New York—Larry Kimmel, CEO of the Direct Marketing Association, has resigned after two years on the job to return to his ad agency roots. Taking over as interim CEO is Linda Woolley, DMA's exec VP of Washington operations, who since 2008 has spearheaded the association's lobbying efforts.
Kimmel, who will serve as adviser and president emeritus during the transition, will join agency Hawkeye, Dallas, whose chairman and founder, Steven Dapper, is a former chairman of DMA. Kimmel will be working with Hawkeye on strategic growth, according to Dapper.
Matt Blumberg, the current DMA chairman, praised Kimmel for “his tireless efforts on the organization's behalf.”
“He has done a fantastic job energizing our community and expanding our reach deeper into the interactive marketing community,” Blumberg said, in a statement.
The appointment of Woolley as interim CEO reflects the association's commitment to advocacy as the industry struggles with such issues as Internet advertising privacy and battles in various states over taxing Internet product sales.
”As the head of our Washington, D.C., office and advocacy efforts, [Woolley] has an exceptional understanding of the direct marketing industry, strong relationships with both policy makers and marketing leaders, and an excellent track record managing and guiding organizations like the DMA,” Blumberg said.
“As an existing and active leader in the DMA, her appointment provides continuity and consistency as we determine the long-term needs for our association, and its mission,” he said.
Kimmel's appointment as CEO in 2010 came amid turmoil for the association.

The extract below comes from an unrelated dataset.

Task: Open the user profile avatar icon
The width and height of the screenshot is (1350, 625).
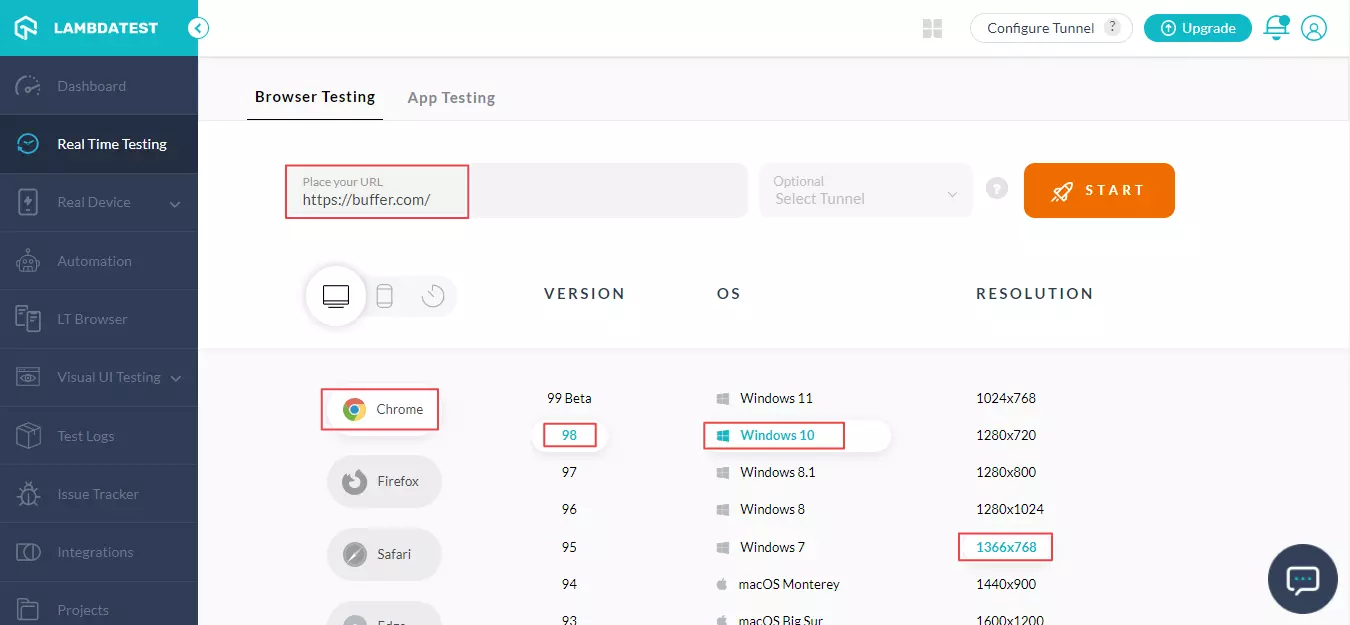Action: (1313, 28)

It had suffered financial losses during the recession as its conferences lost attendance and exhibitors, and had made large staff cuts. In addition to returning DMA to profitability, Kimmel stressed the need for direct marketers to embrace and integrate digital marketing channels.

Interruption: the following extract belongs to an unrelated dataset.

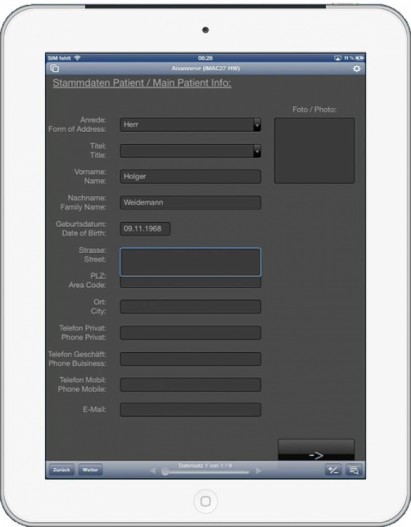The image size is (411, 527).
Task: Open the find records icon in bottom bar
Action: coord(354,470)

Kimmel had succeeded Robert (Bob) Allen, who served six months as interim president-CEO after John A. Greco resigned in January 2010 following criticism over his operational policies.
Until 2008, Kimmel was chairman-CEO of agency G2 Direct & Digital, and its earlier incarnation Grey Direct, and later was involved in a family business until joining DMA.
Prior to Grey, he spent seven years in senior management at direct agency Draft Worldwide, now Draftfcb.